Grand Slam singles results
- Australian Open: 3R (2024)
- French Open: 1R (2023)
- Wimbledon: 2R (2024)
- US Open: 3R (2024)

Doubles
- Career record: 1–4
- Career titles: 0
- Highest ranking: No. 583 (2 March 2026)
- Current ranking: No. 601 (31 August 2026)

Grand Slam doubles results
- Australian Open: 1R (2026)
- US Open: 2R (2026)
- French Open Junior: 2R (2021)
- Wimbledon Junior: 2R (2021)
- US Open Junior: 1R (2021)

= Shang Juncheng =

Chinese tennis player (born 2005)

Shang Juncheng (商竣程, also known as Jerry Shang; born 2 February 2005) is a Chinese professional tennis player. He reached a career-high ATP singles ranking of world No. 47 on 21 October 2024 and a doubles ranking of world No. 583 achieved on 2 March 2026. He is currently the No. 4 singles player from China. In July 2021, he reached No. 1 in the ITF junior rankings.

==Personal life==
Shang currently trains and lives at the IMG Academy in Bradenton, Florida. He is coached by Martin Alund.
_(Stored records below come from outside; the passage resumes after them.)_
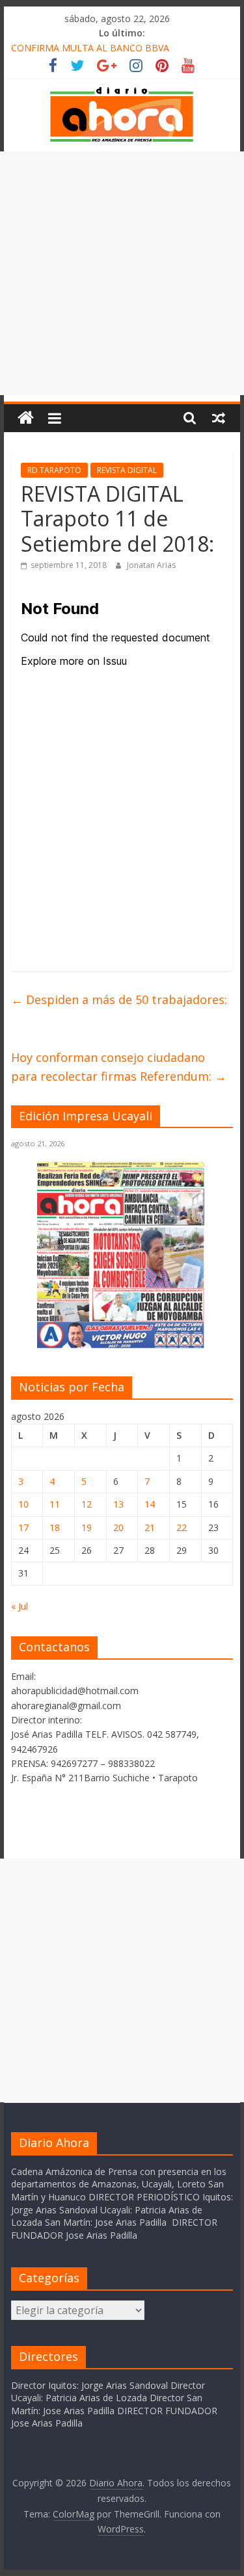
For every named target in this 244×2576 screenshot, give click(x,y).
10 (23, 1504)
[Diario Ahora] (25, 418)
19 (86, 1527)
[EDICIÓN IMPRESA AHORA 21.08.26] (121, 1346)
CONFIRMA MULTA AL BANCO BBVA (90, 48)
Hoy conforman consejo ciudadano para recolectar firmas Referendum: (118, 1067)
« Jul (19, 1606)
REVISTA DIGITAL (127, 470)
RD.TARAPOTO (54, 470)
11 (54, 1504)
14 (149, 1504)
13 (118, 1504)
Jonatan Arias (151, 565)
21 (149, 1527)
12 (86, 1504)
Shang is the son of former national footballer Shang Yi and former table tennis world champion Wu Na.

==Career==
===2019: First ITF Junior title===
In 2019, Shang was the first player born in 2005 to win a tournament on the ITF Junior Circuit.

===2021: Major Junior finalist===
Shang played in the French Open and reached the quarterfinals, in which he lost to Sean Cuenin in two sets.
He also played in the Wimbledon Junior Event and reached the semifinals. He lost to Victor Lilov in two sets.
In the US Open Junior Event, he reached the final and lost to Daniel Rincón in two sets (2–6, 6–7^{6}).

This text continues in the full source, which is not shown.